We tend, perhaps incorrectly, to think of ideologies as points on a line. Moderation is a point, or rather a region, near the midpoint of the line. Moving to the left we come to progressivism, liberalism, socialism, communism, anarchism, and so on. Moving to the right we come to conservatism, extreme conservatism, and so on. Someone pointed out to me many years ago that the extremes on this line tend to be very similar. I therefore posit that the line isn't a straight line but rather a circle. Moderation is a point or region on the circle. Diametrically opposite is a region of anarchism.

Both the extreme right and the extreme left in politics abhor large government. The Communists believed that if private property could be eliminated, the state would simply wither away because there would be nothing for it to do. They thought of the state as the protector of property rights, especially those of the rich. Conservatives like Grover Norquist and the late Howard Jarvis also believed in a small state that didn't do much. Ultimately their ideal was anarchy or a stateless society.

Without a state there would be no taxes to vex the rich. Whatever services were available to the public would be paid for by fees charged for service. If you want to borrow a book from the library, or even go to the library to read a book or magazine, you would pay a fee. If your house was on fire, you would pay a fee to a fire brigade to put it out. If you got sick, you would pay a fee to the doctor and to the nurses that took care of you.

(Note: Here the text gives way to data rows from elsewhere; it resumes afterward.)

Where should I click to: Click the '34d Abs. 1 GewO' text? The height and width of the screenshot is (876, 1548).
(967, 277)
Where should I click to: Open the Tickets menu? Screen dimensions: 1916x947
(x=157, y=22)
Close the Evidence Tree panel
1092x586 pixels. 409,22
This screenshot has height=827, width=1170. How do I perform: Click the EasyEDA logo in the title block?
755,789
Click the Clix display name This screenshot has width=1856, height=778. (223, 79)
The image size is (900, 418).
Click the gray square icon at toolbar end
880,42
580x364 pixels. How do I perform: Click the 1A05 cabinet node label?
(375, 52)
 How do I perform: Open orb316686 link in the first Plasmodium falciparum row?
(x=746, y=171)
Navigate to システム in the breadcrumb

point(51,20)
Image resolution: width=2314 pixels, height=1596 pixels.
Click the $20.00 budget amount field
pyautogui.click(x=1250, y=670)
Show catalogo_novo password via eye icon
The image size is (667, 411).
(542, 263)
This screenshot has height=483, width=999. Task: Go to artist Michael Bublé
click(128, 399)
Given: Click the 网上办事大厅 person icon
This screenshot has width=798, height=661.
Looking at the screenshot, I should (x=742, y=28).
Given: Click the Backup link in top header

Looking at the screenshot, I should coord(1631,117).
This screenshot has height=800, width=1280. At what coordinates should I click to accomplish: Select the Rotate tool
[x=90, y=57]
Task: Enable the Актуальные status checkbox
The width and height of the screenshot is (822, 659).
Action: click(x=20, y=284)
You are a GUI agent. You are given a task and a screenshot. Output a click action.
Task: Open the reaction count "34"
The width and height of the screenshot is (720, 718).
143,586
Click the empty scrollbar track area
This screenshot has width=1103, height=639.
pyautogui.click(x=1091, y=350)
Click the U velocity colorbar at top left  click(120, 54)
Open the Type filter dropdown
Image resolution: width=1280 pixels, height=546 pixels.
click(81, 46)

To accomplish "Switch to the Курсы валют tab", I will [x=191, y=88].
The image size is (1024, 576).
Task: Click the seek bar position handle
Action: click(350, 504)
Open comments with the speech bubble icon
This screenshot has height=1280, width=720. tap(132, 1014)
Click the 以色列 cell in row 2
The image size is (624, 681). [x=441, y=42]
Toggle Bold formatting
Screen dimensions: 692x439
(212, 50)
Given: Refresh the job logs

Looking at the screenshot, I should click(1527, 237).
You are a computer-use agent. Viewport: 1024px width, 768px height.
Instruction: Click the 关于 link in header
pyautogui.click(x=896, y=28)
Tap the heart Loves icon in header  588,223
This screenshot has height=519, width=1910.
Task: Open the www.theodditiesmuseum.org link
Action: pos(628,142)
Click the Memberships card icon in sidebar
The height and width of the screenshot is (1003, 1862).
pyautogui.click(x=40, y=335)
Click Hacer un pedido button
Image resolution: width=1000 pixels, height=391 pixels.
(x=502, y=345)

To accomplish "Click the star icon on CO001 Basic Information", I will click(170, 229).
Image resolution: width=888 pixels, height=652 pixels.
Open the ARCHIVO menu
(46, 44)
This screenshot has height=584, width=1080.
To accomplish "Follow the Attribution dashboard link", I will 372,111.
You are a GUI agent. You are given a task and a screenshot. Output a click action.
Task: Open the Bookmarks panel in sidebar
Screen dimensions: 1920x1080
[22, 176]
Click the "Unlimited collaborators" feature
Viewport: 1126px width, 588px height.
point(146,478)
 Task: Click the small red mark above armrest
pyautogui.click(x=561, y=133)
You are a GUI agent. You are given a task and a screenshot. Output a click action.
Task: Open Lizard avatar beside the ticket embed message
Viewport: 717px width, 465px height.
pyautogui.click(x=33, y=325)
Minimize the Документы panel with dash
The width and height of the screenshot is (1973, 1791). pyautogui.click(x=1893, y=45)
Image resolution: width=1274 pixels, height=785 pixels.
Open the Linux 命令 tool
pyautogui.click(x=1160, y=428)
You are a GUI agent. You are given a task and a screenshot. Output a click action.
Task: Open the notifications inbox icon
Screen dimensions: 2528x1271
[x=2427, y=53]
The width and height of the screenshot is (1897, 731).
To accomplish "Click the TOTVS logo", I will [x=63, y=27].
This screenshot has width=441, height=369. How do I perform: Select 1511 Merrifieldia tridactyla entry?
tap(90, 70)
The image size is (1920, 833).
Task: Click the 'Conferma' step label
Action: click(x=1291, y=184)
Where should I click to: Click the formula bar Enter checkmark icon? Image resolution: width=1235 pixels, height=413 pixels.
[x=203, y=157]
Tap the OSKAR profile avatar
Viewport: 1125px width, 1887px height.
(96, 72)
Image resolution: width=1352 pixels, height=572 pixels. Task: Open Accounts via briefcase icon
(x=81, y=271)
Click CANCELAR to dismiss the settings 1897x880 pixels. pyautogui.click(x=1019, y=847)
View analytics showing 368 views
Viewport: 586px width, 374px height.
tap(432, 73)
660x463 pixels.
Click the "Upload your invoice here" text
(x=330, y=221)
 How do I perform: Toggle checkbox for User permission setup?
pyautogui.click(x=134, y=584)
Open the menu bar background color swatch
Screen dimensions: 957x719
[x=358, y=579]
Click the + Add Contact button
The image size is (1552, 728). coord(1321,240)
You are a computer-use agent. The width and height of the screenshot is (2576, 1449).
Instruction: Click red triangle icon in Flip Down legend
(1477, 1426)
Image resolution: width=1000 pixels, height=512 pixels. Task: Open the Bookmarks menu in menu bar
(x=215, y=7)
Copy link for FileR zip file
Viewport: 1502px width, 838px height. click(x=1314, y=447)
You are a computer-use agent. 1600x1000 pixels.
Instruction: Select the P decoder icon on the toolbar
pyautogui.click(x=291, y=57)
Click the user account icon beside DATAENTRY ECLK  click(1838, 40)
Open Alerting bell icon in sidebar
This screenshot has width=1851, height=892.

I don't know of any region that has functioned as a society without a government. In Somalia there is no central government and things aren't very good there. I do know of a society that existed with a weak government in which taxes were low and one had to pay fees or bribes for such services as obtaining license plates for your car. In the case of that society, inflation had wiped out much of the value of the currency. However, government officials were still paid according to the pre-inflation scale. In order to make ends meet, they had to solicit fees (bribes) from people who needed their services.

Communism was tried in Russia. It became corrupt and finally failed. It seems to me that the same fate will overtake any experiment in conservative "small government." Conservative small government lets enterpreneurs do whatever they want. It encourages originality. We have seen recently some examples of originality and absence of government supervision. It is my opinion that small government will lead to corruption, just as Communism led to corruption.